Text extract —
Our great lack, as regards higher discipline, has been that we have had no habitual and moving vision of our State. There has been a great deal of a vague kind of patriotism, but it has generally lacked specific ideal, purpose, and form. The ingrained habit of regarding government as a minor part of life, a necessary evil, and the pursuit of second-rate men, has diverted the spiritual energies of our people from public channels, not only impairing our national life and discrediting democracy, but leaving the individual without that sense of public function which his own character requires. The religious ardor which men willingly give to their country when they feel their identity with it is the noblest basis for discipline, and it remains for us to find a means of arousing this other than the gross and obsolescent one of threatened war. We need, along with the growth of freedom and enlightenment, a growing vision of the nation as the incarnation of our ideal, as an upbuilder of great enterprises, as a friend and benefactor of other nations, and as an honorable contestant in an international struggle for leadership in industry, science, art, and every sort of higher service. This might, perhaps, be made the motive for some sort of universal service and training in connection with the schools, which should be as peaceful in spirit as the times permit, though capable of taking a warlike direction if necessary. What a state like Germany has done by the aid of militarism and bureaucracy, yet with a large measure of success, we ought to do in our own way, and do much better.

Short exercise 1 —
Find each line of the records that contains the string "screenshot", matching its case exactly, and copy those lines.
The passage on national discipline and the records have no connection to each other.

Information given —

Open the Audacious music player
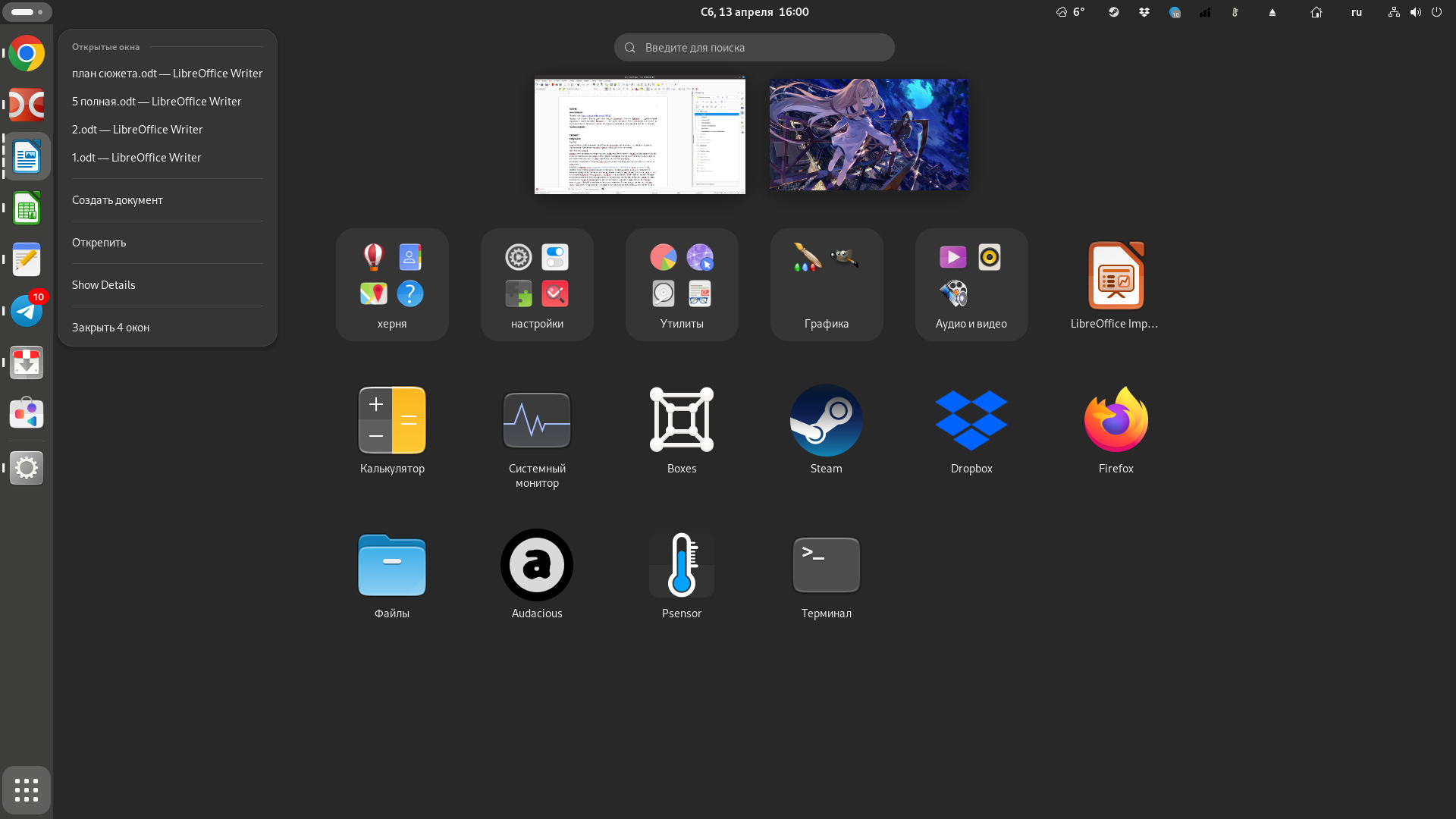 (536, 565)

--

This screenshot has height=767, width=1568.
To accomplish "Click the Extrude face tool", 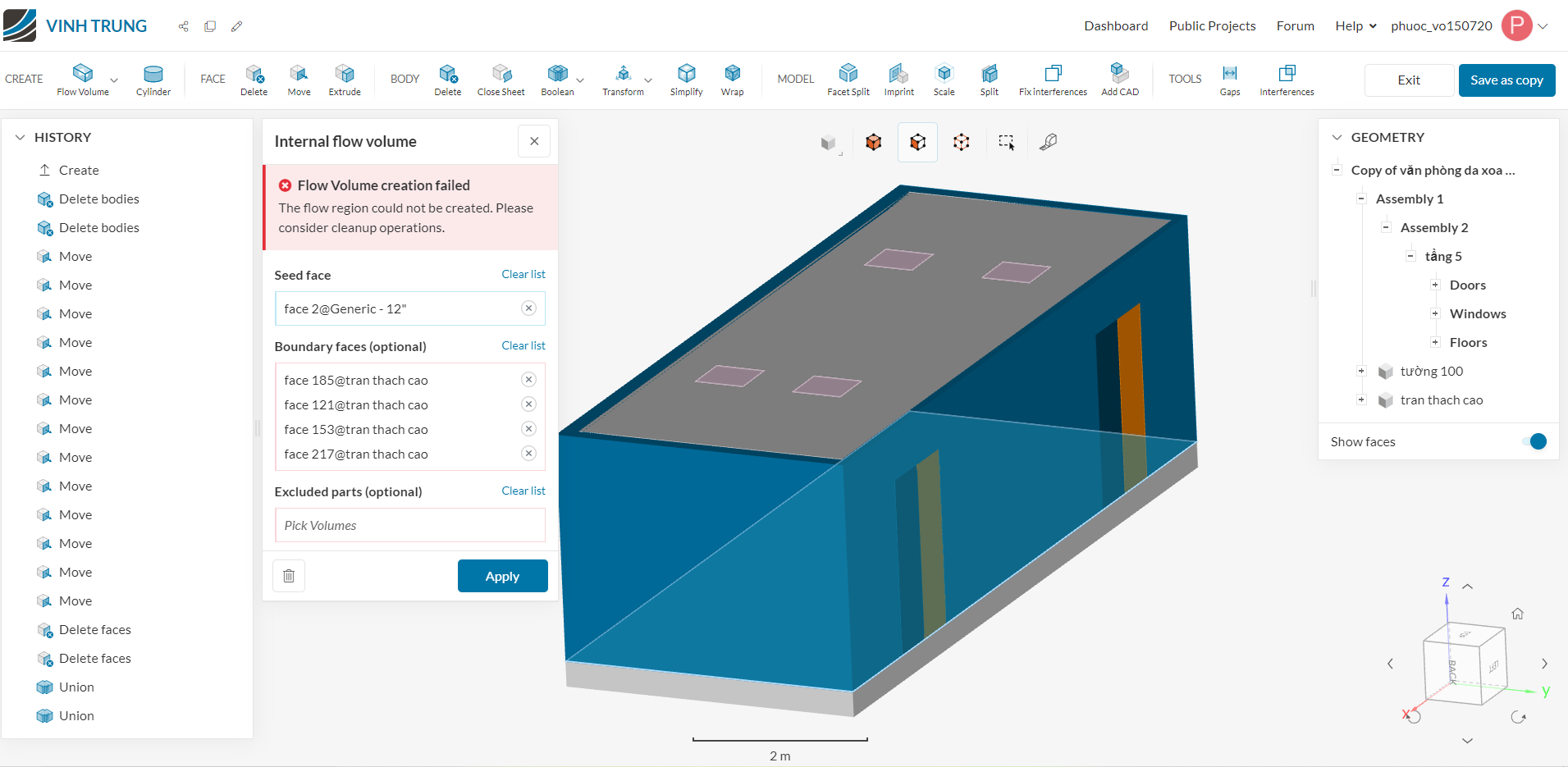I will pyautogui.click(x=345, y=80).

...

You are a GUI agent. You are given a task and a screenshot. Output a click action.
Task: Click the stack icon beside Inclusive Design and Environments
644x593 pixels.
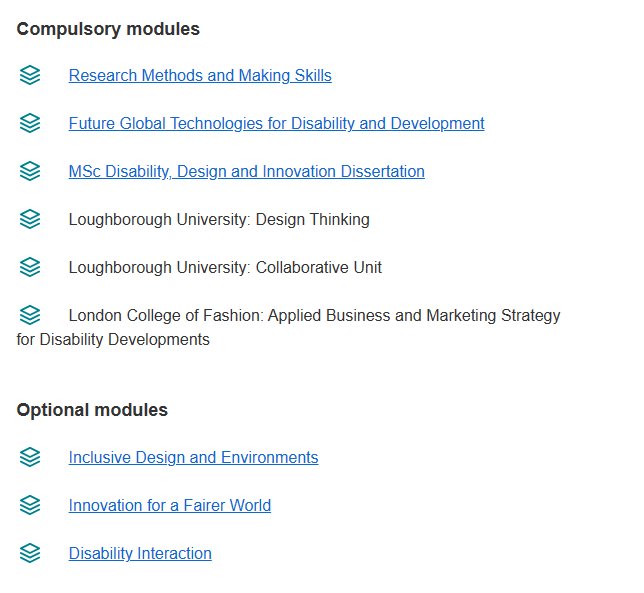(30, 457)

Short exercise 2 —
In the passage on national discipline, what does the text call the gross and obsolescent means of arousing men's ardor for their country?

Response 1 —
This screenshot has height=767, width=1568.
You are a GUI agent. You are given a task and a screenshot. Output a click action.

Response 2 —
Threatened war.